A Soyuz rocket blasted off on Wednesday for the International Space Station (ISS) from the Baikonur Cosmodrome in Kazakhstan, with an American and two Russians on board. A mission that intervenes in the midst of tensions related to the offensive in Ukraine.
“Stability is good … crew feels good,” said a NASA commentator after liftoff, broadcast live jointly on the sites of the US and Russian space agencies.
US-Russian relations hit rock bottom
The Russian rocket took off as scheduled at 3:54 p.m. Paris time from the steppes of Kazakhstan and rose in a trail of fire into a darkened sky, images show.

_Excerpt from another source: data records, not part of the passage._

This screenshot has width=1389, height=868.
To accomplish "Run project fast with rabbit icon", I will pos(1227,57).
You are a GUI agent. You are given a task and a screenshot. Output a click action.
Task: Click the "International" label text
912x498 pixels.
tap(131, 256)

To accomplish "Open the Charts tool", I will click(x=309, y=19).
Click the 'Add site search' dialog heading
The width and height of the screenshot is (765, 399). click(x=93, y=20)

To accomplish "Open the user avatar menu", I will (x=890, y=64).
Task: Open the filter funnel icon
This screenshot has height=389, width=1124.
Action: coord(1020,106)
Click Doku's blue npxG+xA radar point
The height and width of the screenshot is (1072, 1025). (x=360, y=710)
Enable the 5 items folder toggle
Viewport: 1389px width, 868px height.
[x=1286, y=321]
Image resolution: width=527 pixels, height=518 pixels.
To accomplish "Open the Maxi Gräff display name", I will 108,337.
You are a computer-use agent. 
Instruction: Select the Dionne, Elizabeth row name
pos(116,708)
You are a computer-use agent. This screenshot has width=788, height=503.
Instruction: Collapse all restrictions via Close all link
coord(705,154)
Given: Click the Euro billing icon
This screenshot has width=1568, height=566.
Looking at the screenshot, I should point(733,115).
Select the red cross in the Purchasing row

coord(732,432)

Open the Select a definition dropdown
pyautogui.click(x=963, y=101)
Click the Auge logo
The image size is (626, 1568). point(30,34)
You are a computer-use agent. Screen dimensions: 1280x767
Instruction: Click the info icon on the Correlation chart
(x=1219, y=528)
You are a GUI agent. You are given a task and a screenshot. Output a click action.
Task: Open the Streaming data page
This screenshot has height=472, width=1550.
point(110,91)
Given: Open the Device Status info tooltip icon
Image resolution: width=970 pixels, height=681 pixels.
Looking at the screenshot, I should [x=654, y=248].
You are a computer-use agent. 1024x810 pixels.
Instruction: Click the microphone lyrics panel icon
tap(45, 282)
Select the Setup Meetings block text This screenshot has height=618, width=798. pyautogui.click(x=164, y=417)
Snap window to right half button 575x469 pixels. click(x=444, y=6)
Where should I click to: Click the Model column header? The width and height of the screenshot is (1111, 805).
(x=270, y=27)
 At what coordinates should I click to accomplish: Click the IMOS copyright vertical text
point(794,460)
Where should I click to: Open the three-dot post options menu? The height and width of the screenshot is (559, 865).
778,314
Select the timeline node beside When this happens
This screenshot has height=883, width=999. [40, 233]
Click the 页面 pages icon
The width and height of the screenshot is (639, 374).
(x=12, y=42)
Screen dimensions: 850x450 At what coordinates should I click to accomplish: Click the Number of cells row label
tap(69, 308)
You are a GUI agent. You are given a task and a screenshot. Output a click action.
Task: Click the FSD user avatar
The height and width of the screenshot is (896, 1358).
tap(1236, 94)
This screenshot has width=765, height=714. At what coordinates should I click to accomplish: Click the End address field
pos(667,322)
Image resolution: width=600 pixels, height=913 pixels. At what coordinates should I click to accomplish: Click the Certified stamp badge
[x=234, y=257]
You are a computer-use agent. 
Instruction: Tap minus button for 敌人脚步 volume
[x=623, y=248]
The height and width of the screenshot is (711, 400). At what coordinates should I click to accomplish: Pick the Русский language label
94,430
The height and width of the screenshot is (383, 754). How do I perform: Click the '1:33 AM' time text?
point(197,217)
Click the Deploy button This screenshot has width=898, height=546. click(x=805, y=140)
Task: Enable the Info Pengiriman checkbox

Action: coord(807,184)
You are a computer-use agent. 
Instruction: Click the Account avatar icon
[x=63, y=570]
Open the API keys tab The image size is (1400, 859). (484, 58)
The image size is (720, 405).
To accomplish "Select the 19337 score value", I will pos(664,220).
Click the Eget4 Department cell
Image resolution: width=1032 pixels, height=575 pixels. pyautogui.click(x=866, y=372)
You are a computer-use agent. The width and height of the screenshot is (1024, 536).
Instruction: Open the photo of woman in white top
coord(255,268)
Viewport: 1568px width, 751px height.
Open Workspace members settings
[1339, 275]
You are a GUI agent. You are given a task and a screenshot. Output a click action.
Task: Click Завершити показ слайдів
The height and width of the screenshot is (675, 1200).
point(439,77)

This mission by American Frank Rubio of NASA and Russians Sergei Prokopiev and Dmitri Peteline of the Russian space agency Roscosmos represents a rare example of cooperation between Moscow and Washington, when their relations are at their lowest point.
Frank Rubio is the first American astronaut to travel to the ISS aboard a Russian rocket since the beginning of the Russian military intervention in Ukraine that began on February 24.
A three hour drive
The crew will spend six months aboard the ISS, where they will meet Russian cosmonauts Oleg Artemiev, Denis Matveïev and Sergei Korsakov, American astronauts Bob Hines, Kjell Lindgren and Jessica Watkins, and Italian astronaut Samantha Cristoforetti.
This is the first flight for Frank Rubio and Dmitri Peteline, and the second for Sergei Prokopiev. Docking with the Russian segment of the ISS is scheduled after a three-hour Soyuz journey.